## Description of the task
Nothing is to be altered; the data must be repeated exactly.

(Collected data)
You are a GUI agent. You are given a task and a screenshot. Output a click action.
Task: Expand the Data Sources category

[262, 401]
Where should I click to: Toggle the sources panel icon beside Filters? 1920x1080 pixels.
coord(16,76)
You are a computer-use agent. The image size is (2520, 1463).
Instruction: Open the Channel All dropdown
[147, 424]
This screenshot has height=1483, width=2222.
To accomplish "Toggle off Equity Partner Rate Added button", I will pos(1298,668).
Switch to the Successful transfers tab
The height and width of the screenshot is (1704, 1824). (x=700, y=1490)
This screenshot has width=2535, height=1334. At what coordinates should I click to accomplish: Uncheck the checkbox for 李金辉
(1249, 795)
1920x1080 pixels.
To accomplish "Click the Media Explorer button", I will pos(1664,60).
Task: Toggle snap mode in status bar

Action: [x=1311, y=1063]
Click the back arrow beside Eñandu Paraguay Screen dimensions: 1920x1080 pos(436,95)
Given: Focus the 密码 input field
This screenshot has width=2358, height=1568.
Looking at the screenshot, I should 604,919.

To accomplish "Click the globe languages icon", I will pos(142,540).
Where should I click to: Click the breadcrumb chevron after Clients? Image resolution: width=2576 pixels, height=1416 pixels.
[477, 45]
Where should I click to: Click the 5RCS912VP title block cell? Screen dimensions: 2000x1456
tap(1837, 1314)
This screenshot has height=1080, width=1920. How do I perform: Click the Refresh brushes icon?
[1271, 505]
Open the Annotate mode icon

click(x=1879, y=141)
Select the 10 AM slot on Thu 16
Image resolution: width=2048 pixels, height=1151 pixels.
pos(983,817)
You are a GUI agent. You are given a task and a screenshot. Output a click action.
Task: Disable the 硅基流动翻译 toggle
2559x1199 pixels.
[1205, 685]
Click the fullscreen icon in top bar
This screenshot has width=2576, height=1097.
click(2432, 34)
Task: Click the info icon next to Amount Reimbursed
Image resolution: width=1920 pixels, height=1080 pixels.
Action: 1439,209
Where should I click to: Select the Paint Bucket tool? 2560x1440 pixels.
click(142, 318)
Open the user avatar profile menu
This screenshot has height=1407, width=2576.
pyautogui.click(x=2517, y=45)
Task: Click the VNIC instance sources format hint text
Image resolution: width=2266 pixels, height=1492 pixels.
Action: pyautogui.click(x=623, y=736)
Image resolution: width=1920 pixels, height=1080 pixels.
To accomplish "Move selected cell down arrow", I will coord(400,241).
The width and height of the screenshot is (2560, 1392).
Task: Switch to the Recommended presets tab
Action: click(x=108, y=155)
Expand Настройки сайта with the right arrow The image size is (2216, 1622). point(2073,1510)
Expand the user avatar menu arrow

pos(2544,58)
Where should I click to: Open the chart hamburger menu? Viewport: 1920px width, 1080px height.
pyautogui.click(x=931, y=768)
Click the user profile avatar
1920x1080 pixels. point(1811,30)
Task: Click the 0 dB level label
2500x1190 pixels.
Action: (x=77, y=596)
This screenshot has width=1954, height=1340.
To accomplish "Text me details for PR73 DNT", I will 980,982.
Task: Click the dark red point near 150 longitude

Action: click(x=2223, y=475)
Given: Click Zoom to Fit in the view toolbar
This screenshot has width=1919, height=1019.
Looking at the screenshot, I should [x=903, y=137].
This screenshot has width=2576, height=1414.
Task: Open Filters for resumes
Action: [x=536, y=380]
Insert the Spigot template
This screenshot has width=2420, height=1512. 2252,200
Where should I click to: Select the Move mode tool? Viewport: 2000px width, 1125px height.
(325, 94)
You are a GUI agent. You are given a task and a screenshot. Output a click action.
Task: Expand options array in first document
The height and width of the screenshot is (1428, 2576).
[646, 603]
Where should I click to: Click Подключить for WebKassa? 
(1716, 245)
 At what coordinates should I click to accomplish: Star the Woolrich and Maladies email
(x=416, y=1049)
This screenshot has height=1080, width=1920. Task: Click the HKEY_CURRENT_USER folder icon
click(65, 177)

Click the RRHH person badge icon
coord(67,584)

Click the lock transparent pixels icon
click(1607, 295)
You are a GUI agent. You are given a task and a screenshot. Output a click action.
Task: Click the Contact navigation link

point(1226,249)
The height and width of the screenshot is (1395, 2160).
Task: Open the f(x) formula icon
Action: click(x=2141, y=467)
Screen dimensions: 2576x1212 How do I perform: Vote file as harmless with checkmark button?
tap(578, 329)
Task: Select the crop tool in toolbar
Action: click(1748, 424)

## Finished exercise
You are a GUI agent. You are given a task and a screenshot. Output a click action.
Task: Expand the Data Sources category

[262, 401]
Where should I click to: Toggle the sources panel icon beside Filters? 1920x1080 pixels.
coord(16,76)
You are a computer-use agent. The image size is (2520, 1463).
Instruction: Open the Channel All dropdown
[147, 424]
This screenshot has height=1483, width=2222.
To accomplish "Toggle off Equity Partner Rate Added button", I will pos(1298,668).
Switch to the Successful transfers tab
The height and width of the screenshot is (1704, 1824). (x=700, y=1490)
This screenshot has width=2535, height=1334. At what coordinates should I click to accomplish: Uncheck the checkbox for 李金辉
(1249, 795)
1920x1080 pixels.
To accomplish "Click the Media Explorer button", I will pos(1664,60).
Task: Toggle snap mode in status bar

Action: [x=1311, y=1063]
Click the back arrow beside Eñandu Paraguay Screen dimensions: 1920x1080 pos(436,95)
Given: Focus the 密码 input field
This screenshot has width=2358, height=1568.
Looking at the screenshot, I should 604,919.

To accomplish "Click the globe languages icon", I will pos(142,540).
Where should I click to: Click the breadcrumb chevron after Clients? Image resolution: width=2576 pixels, height=1416 pixels.
[477, 45]
Where should I click to: Click the 5RCS912VP title block cell? Screen dimensions: 2000x1456
tap(1837, 1314)
This screenshot has height=1080, width=1920. How do I perform: Click the Refresh brushes icon?
[1271, 505]
Open the Annotate mode icon

click(x=1879, y=141)
Select the 10 AM slot on Thu 16
Image resolution: width=2048 pixels, height=1151 pixels.
pos(983,817)
You are a GUI agent. You are given a task and a screenshot. Output a click action.
Task: Disable the 硅基流动翻译 toggle
2559x1199 pixels.
[1205, 685]
Click the fullscreen icon in top bar
This screenshot has width=2576, height=1097.
click(2432, 34)
Task: Click the info icon next to Amount Reimbursed
Image resolution: width=1920 pixels, height=1080 pixels.
Action: 1439,209
Where should I click to: Select the Paint Bucket tool? 2560x1440 pixels.
click(142, 318)
Open the user avatar profile menu
This screenshot has height=1407, width=2576.
pyautogui.click(x=2517, y=45)
Task: Click the VNIC instance sources format hint text
Image resolution: width=2266 pixels, height=1492 pixels.
Action: pyautogui.click(x=623, y=736)
Image resolution: width=1920 pixels, height=1080 pixels.
To accomplish "Move selected cell down arrow", I will coord(400,241).
The width and height of the screenshot is (2560, 1392).
Task: Switch to the Recommended presets tab
Action: click(x=108, y=155)
Expand Настройки сайта with the right arrow The image size is (2216, 1622). point(2073,1510)
Expand the user avatar menu arrow

pos(2544,58)
Where should I click to: Open the chart hamburger menu? Viewport: 1920px width, 1080px height.
pyautogui.click(x=931, y=768)
Click the user profile avatar
1920x1080 pixels. point(1811,30)
Task: Click the 0 dB level label
2500x1190 pixels.
Action: (x=77, y=596)
This screenshot has width=1954, height=1340.
To accomplish "Text me details for PR73 DNT", I will 980,982.
Task: Click the dark red point near 150 longitude

Action: click(x=2223, y=475)
Given: Click Zoom to Fit in the view toolbar
This screenshot has width=1919, height=1019.
Looking at the screenshot, I should [x=903, y=137].
This screenshot has width=2576, height=1414.
Task: Open Filters for resumes
Action: [x=536, y=380]
Insert the Spigot template
This screenshot has width=2420, height=1512. 2252,200
Where should I click to: Select the Move mode tool? Viewport: 2000px width, 1125px height.
(325, 94)
You are a GUI agent. You are given a task and a screenshot. Output a click action.
Task: Expand options array in first document
The height and width of the screenshot is (1428, 2576).
[646, 603]
Where should I click to: Click Подключить for WebKassa? 
(1716, 245)
 At what coordinates should I click to accomplish: Star the Woolrich and Maladies email
(x=416, y=1049)
This screenshot has height=1080, width=1920. Task: Click the HKEY_CURRENT_USER folder icon
click(65, 177)

Click the RRHH person badge icon
coord(67,584)

Click the lock transparent pixels icon
click(1607, 295)
You are a GUI agent. You are given a task and a screenshot. Output a click action.
Task: Click the Contact navigation link

point(1226,249)
The height and width of the screenshot is (1395, 2160).
Task: Open the f(x) formula icon
Action: click(x=2141, y=467)
Screen dimensions: 2576x1212 How do I perform: Vote file as harmless with checkmark button?
tap(578, 329)
Task: Select the crop tool in toolbar
Action: click(1748, 424)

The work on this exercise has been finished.